Arriva la questione di fiducia sulla conversione del decreto-legge Enti locali. Il governo ha dovuto premere sull'acceleratore dopo che ieri la seduta è stata sospesa per la mancanza del numero legale. Il maxiemendamento che sarà presentato oggi nell’Aula di Palazzo Madama dovrebbe comunque ricalcare il lavoro della commissione, che durante tre settimane ha approvato un pacchetto corposo di modifiche rispetto al testo uscito da Palazzo Chigi. Tra queste, anche l'attuazione di una sforbiciata di circa 2,3 miliardi al comparto sanità.

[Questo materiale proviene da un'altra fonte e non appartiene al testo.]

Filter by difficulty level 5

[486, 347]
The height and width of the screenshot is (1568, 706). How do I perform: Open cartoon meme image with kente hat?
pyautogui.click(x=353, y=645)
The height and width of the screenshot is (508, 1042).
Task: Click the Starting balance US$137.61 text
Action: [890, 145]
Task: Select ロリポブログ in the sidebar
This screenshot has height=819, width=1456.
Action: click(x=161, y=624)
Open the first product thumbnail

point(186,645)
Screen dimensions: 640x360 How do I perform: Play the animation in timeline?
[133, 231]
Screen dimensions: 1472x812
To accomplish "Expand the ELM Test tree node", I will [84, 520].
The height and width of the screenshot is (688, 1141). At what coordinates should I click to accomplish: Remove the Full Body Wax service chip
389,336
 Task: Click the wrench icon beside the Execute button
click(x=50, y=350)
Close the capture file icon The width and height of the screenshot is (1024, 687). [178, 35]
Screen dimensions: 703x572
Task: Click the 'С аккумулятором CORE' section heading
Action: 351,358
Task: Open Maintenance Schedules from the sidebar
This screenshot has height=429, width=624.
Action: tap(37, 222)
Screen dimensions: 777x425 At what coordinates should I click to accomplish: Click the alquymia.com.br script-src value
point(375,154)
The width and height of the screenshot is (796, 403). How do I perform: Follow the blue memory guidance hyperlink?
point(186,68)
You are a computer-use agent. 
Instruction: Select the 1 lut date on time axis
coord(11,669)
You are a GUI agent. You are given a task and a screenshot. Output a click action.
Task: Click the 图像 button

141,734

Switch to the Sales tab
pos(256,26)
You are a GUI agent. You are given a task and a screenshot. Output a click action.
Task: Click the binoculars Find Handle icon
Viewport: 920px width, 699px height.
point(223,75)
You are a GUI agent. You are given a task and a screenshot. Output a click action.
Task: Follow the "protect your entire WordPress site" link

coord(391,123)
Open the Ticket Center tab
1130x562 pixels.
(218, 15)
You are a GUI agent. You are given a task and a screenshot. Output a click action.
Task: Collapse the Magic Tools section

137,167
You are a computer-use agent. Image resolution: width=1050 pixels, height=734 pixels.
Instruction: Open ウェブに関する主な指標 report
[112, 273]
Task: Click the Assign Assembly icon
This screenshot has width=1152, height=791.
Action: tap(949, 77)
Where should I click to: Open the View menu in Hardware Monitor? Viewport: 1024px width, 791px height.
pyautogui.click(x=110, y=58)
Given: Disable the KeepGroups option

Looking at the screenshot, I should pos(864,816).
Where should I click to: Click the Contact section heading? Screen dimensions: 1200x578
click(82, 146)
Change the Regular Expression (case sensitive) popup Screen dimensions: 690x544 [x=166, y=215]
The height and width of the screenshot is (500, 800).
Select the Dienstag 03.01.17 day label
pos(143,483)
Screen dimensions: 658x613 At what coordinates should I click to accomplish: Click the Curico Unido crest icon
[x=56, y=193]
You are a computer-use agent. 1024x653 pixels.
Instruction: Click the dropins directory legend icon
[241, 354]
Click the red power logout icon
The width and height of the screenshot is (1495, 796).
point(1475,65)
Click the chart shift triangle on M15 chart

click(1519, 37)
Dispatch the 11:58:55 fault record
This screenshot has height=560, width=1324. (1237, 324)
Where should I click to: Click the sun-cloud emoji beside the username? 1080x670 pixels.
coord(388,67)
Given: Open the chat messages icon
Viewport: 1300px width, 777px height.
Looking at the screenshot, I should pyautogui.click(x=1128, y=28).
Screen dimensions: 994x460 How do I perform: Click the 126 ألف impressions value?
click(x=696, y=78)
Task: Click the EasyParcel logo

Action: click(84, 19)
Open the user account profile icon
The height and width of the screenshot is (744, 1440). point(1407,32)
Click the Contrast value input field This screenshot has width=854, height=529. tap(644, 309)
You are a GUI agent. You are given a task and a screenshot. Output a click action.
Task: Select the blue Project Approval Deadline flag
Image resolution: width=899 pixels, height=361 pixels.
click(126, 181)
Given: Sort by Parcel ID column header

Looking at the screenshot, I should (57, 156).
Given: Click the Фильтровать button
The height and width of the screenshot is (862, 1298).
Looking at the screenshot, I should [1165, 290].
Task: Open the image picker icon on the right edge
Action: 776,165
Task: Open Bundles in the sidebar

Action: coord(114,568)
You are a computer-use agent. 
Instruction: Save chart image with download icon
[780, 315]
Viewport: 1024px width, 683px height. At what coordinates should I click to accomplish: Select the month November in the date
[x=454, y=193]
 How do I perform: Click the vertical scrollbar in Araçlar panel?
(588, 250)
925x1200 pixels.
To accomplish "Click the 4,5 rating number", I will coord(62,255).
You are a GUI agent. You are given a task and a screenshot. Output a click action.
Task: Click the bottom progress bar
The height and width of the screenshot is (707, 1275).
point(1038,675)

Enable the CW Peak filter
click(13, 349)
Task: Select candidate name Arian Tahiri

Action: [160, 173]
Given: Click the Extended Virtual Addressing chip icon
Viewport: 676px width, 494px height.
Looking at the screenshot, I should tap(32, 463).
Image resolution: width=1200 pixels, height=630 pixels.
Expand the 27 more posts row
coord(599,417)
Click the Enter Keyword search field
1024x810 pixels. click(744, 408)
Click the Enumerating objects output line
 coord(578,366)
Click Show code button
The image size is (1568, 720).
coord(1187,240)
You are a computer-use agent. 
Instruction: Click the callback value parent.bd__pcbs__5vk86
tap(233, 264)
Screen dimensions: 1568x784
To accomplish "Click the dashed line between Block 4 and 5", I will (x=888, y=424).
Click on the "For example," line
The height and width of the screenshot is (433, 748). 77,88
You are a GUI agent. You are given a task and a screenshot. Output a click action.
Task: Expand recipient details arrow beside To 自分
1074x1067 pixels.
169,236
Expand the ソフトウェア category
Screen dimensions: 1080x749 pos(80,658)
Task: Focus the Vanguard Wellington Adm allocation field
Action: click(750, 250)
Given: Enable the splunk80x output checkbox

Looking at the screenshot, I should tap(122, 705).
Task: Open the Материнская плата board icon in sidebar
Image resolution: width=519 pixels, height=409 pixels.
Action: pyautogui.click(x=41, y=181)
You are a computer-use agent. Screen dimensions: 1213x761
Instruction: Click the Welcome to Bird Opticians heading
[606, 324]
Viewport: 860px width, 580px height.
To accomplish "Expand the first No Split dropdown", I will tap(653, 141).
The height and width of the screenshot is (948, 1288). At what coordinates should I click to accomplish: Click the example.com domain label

Tagli, sottolineano maggioranza e governo, che erano stati decisi con la precedente finanziaria e "che recepiscono un accordo raggiunto in Conferenza Stato-Regioni", ha spiegato il ministro Boschi, con il quale si sono individuati i settori di intervento. E che la maggioranza derubrica come "razionalizzazione di alcune voci di spesa". Secondo il coordinatore degli assessori regionali alla Sanità Luca Coletto "se si prosegue così, salta però il sistema della universalità della sanità pubblica. In sostanza - avverte - oltre alle tasse, gli italiani dovranno pagare le prestazioni sanitarie privatamente". Argomenti simili sono stati utilizzati da Sel e Movimento 5 stelle. Nel pomeriggio la commissione Affari costituzionali vaglierà l'esistenza dei presupposti costituzionali del dl in materia fallimentare, testo approvato la scorsa settimana dalla Camera. La commissione Finanze esaminerà tre schemi di decreto legislativo in materia di riscossione e contenzioso tributario. I disegni di legge sull'istituzione di una commissione d'inchiesta sugli appalti pubblici saranno al centro della convocazione della commissione Lavori pubblici. La commissione Industria e la commissione Territorio e Ambiente porteranno avanti l'iter dello schema di decreto legislativo recante attuazione della direttiva Ue sulla sicurezza delle operazioni in mare nel settore degli idrocarburi. La commissione Sanità tratterà in sede deliberante i disegni di legge in materia di autismo.

Alla Camera proseguirà l'esame del disegno di legge del Governo sulla riforma del processo penale. Testo molto controverso perché contiene una limitazione in merito alla pubblicazione delle intercettazioni. Un emendamento del Pd ha provato a correggere il tiro e prevedere garanzie per giornalisti e altri professionisti che possano aver bisogno di registrare delle conversazioni all'insaputa dell'interlocutore. Restano sul piede di guerra le opposizioni. Il M5S ha presentato più di 600 emendamenti al provvedimento. I cinquestelle chiedono di "eliminare la delega sulle intercettazioni e l'enunciato che dà solo tre mesi di tempo al pm per decidere, alla fine delle indagini preliminari, se chiedere il rinvio a giudizio o l'archiviazione". Sel vuole lo stralcio della norma sulle intercettazioni: "È inaccettabile la delega al governo in materia di intercettazioni. Il controllo rimanga parlamentare". La commissione Affari costituzionali esaminerà una proposta di legge sulla trasparenza dei bilanci dei partiti. La commissione Giustizia e la commissione Finanze continueranno l'analisi dello schema di decreto legislativo recante attuazione della direttiva Ue relativa ai bilanci d’esercizio, ai bilanci consolidati e alle relative relazioni di talune tipologie di società di capitali. Sempre la commissione Finanze, questa volta insieme alla commissione Attività produttive, riprenderà l'esame della legge annuale sulla concorrenza e il mercato: obiettivo dichiarato delle Commissioni è chiudere il testo prima della pausa estiva prevista per il 7 di agosto. In serata la commissione Ambiente e la commissione Attività produttive riprenderanno il confronto sul ddl di conversione del decreto-legge recante “Misure urgenti in materia di rifiuti e di autorizzazione integrata ambientale, nonché per l’esercizio dell’attività d’impresa di stabilimenti industriali di interesse strategico nazionale”. Saranno auduti i rappresentanti di Inail, Asl di Taranto e sindacati confederali. La commissione Affari sociali sarà invece alle prese con il documento conclusivo dell'indagine sulle malattie rare.

Le trattative di Matteo Renzi con Denis Verdini mettono a rischio la tenuta del governo al Senato. La minoranza del Pd – anche nelle ultime ore – ha severamente ammonito il presidente del Consiglio. Il premier rischia seriamente di non avere più i numeri a Palazzo Madama; i voti della pattuglia verdiniana sono saranno sufficienti se i 25 della sinistra Dem dovessero decidere di uscire dal partito.